_What is being asked_
The reply should contain all of the data below, word for word.

Records excerpted from a collection:
★ ★ ★ ★ ★
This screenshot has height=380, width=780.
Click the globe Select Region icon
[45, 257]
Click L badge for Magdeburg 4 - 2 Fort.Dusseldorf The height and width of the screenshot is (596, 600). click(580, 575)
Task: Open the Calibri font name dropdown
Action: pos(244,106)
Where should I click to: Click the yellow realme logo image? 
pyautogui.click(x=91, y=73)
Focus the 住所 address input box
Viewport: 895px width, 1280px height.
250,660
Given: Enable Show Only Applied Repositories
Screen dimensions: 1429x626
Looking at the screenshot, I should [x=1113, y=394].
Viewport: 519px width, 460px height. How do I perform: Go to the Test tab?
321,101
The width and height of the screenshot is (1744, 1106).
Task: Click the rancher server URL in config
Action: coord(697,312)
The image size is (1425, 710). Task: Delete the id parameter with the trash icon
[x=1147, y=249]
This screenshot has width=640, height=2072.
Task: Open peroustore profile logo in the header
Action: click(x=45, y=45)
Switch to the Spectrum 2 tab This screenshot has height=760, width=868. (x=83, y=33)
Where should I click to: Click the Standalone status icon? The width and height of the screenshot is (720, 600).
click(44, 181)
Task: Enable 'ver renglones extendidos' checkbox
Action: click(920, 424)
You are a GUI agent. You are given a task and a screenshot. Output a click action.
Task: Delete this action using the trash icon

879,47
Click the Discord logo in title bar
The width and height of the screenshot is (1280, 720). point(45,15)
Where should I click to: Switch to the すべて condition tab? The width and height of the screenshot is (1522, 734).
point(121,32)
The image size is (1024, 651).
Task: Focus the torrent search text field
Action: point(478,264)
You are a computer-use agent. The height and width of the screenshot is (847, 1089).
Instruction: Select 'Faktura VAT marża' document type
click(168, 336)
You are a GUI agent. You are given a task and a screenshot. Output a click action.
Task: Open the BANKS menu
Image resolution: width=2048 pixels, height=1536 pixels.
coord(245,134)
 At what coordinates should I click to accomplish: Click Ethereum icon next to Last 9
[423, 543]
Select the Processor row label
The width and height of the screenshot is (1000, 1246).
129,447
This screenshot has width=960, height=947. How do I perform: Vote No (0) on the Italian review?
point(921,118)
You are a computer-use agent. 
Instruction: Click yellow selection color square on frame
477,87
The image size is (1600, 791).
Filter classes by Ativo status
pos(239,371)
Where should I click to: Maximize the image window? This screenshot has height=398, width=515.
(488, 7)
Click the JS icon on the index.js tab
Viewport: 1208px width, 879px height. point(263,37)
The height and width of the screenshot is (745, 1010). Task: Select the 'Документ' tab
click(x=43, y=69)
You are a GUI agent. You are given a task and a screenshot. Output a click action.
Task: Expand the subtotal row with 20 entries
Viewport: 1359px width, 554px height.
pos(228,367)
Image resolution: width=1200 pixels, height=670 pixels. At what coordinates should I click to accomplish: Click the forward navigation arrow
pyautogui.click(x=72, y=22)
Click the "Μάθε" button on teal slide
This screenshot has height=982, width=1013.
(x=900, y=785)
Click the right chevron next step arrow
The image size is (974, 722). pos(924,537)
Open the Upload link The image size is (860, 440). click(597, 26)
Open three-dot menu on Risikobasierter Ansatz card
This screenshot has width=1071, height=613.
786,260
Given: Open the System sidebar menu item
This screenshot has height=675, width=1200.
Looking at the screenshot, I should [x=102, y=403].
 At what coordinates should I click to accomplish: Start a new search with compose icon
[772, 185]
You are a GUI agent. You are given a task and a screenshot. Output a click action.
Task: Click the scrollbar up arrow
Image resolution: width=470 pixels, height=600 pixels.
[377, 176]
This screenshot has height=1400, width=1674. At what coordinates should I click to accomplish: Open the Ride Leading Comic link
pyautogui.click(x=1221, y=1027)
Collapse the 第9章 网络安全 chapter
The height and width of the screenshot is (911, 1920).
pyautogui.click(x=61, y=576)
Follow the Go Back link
★ ★ ★ ★ ★
_Result for this exercise_
This screenshot has height=380, width=780.
Click the globe Select Region icon
[45, 257]
Click L badge for Magdeburg 4 - 2 Fort.Dusseldorf The height and width of the screenshot is (596, 600). click(580, 575)
Task: Open the Calibri font name dropdown
Action: pos(244,106)
Where should I click to: Click the yellow realme logo image? 
pyautogui.click(x=91, y=73)
Focus the 住所 address input box
Viewport: 895px width, 1280px height.
250,660
Given: Enable Show Only Applied Repositories
Screen dimensions: 1429x626
Looking at the screenshot, I should [x=1113, y=394].
Viewport: 519px width, 460px height. How do I perform: Go to the Test tab?
321,101
The width and height of the screenshot is (1744, 1106).
Task: Click the rancher server URL in config
Action: coord(697,312)
The image size is (1425, 710). Task: Delete the id parameter with the trash icon
[x=1147, y=249]
This screenshot has width=640, height=2072.
Task: Open peroustore profile logo in the header
Action: click(x=45, y=45)
Switch to the Spectrum 2 tab This screenshot has height=760, width=868. (x=83, y=33)
Where should I click to: Click the Standalone status icon? The width and height of the screenshot is (720, 600).
click(44, 181)
Task: Enable 'ver renglones extendidos' checkbox
Action: click(920, 424)
You are a GUI agent. You are given a task and a screenshot. Output a click action.
Task: Delete this action using the trash icon

879,47
Click the Discord logo in title bar
The width and height of the screenshot is (1280, 720). point(45,15)
Where should I click to: Switch to the すべて condition tab? The width and height of the screenshot is (1522, 734).
point(121,32)
The image size is (1024, 651).
Task: Focus the torrent search text field
Action: point(478,264)
You are a computer-use agent. The height and width of the screenshot is (847, 1089).
Instruction: Select 'Faktura VAT marża' document type
click(168, 336)
You are a GUI agent. You are given a task and a screenshot. Output a click action.
Task: Open the BANKS menu
Image resolution: width=2048 pixels, height=1536 pixels.
coord(245,134)
 At what coordinates should I click to accomplish: Click Ethereum icon next to Last 9
[423, 543]
Select the Processor row label
The width and height of the screenshot is (1000, 1246).
129,447
This screenshot has width=960, height=947. How do I perform: Vote No (0) on the Italian review?
point(921,118)
You are a computer-use agent. 
Instruction: Click yellow selection color square on frame
477,87
The image size is (1600, 791).
Filter classes by Ativo status
pos(239,371)
Where should I click to: Maximize the image window? This screenshot has height=398, width=515.
(488, 7)
Click the JS icon on the index.js tab
Viewport: 1208px width, 879px height. point(263,37)
The height and width of the screenshot is (745, 1010). Task: Select the 'Документ' tab
click(x=43, y=69)
You are a GUI agent. You are given a task and a screenshot. Output a click action.
Task: Expand the subtotal row with 20 entries
Viewport: 1359px width, 554px height.
pos(228,367)
Image resolution: width=1200 pixels, height=670 pixels. At what coordinates should I click to accomplish: Click the forward navigation arrow
pyautogui.click(x=72, y=22)
Click the "Μάθε" button on teal slide
This screenshot has height=982, width=1013.
(x=900, y=785)
Click the right chevron next step arrow
The image size is (974, 722). pos(924,537)
Open the Upload link The image size is (860, 440). click(597, 26)
Open three-dot menu on Risikobasierter Ansatz card
This screenshot has width=1071, height=613.
786,260
Given: Open the System sidebar menu item
This screenshot has height=675, width=1200.
Looking at the screenshot, I should [x=102, y=403].
 At what coordinates should I click to accomplish: Start a new search with compose icon
[772, 185]
You are a GUI agent. You are given a task and a screenshot. Output a click action.
Task: Click the scrollbar up arrow
Image resolution: width=470 pixels, height=600 pixels.
[377, 176]
This screenshot has height=1400, width=1674. At what coordinates should I click to accomplish: Open the Ride Leading Comic link
pyautogui.click(x=1221, y=1027)
Collapse the 第9章 网络安全 chapter
The height and width of the screenshot is (911, 1920).
pyautogui.click(x=61, y=576)
Follow the Go Back link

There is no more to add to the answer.